With gross domestic product (GDP) growth of around 8% over the past few years – the fastest among major world economies – and inflation not expected to fall to 4% anytime soon, the RBI has little reason to rush an interest rate cut.
All 59 economists in the latest Reuters poll predicted the RBI would hold the repo rate at 6.50% at the conclusion of its August 6-8 meeting. It was the first rates survey taken after the July 23 budget, in which the government kept borrowing targets in check.
“We still believe the RBI will keep rates on hold at the upcoming meeting…but expect to see a first rate cut in Q4. With the headline number picking up again in June, inflation has remained too high for policymakers to consider a dovish move just yet,” said Alexandra Hermann, lead economist at Oxford Economics.

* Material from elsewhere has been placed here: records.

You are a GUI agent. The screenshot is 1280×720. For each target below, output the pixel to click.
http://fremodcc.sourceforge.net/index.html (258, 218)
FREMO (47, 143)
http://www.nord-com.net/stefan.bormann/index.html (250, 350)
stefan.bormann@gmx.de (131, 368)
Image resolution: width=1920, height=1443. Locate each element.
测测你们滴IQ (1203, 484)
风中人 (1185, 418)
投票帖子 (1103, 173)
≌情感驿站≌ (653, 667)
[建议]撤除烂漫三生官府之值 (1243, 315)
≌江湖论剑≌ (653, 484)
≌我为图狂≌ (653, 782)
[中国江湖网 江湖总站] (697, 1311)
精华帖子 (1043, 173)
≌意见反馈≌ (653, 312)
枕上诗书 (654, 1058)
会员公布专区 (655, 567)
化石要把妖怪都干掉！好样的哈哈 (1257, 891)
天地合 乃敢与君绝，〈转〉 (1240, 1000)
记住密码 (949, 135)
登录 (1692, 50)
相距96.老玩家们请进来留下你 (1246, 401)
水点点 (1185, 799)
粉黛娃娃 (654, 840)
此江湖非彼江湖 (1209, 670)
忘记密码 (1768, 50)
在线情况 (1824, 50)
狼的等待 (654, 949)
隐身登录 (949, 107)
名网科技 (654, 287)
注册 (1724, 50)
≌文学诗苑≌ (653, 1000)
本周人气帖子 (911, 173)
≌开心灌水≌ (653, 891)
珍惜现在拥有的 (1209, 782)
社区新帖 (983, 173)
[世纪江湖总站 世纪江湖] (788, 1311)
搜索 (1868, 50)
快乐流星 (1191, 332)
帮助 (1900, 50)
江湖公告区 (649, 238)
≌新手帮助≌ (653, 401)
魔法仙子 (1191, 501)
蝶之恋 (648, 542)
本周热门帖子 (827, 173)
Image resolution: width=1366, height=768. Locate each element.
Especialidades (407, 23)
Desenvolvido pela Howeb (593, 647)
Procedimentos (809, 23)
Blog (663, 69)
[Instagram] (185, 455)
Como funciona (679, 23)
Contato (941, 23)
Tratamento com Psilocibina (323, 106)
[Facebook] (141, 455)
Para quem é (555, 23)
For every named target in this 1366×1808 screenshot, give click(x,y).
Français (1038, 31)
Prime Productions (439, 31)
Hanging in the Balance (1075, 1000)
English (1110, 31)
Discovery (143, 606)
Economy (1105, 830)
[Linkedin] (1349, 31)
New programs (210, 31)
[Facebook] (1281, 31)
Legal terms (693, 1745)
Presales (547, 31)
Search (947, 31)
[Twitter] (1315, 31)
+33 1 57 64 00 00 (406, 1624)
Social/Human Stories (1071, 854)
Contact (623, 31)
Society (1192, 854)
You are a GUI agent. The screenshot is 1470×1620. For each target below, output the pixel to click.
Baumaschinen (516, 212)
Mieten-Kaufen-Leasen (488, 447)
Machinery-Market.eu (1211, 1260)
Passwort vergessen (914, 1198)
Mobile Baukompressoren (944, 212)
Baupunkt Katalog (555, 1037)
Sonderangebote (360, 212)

“Given economic growth momentum is still strong, the RBI faces less of a trade-off between inflation and growth and can hence keep interest rates higher for longer to rein in inflation without risking to cause cracks in the economy.” Inflation was expected to average 4.5% this fiscal year and next, according to a separate Reuters poll. It has remained above the central bank’s mid-point target of 4.0% for nearly five years. All respondents said any easing would come later than a first rate reduction from the U.S. Federal Reserve, expected in September.
The median forecast from the poll showed a first cut of 25 basis points to 6.25% next quarter – a view held since May, and more dovish than financial markets pricing of no reduction this fiscal year, which ends in March 2025.
A 57% majority said a first cut would come in Q4, but there was no majority on where the repo rate would end the year.
Nearly half of the economists surveyed, 25 of 54, expected 6.25% at year-end, 23 predicted it would remain said 6.50%, five said 6.00%, and just one forecast 6.35%.
While a smaller number of forecasters provided rate views well into next year, medians showed no cut beyond 6.00%.
All respondents said any easing would come later than a first rate reduction from the U.S. Federal Reserve, expected in September.
“We still need to see how things pan out because a September cut by the Fed doesn’t necessarily translate into an October cut by the RBI,” said Kunal Kundu, India economist at Societe Generale.
“If the growth potential is indeed higher, there is less necessity for the RBI to cut the policy rate.”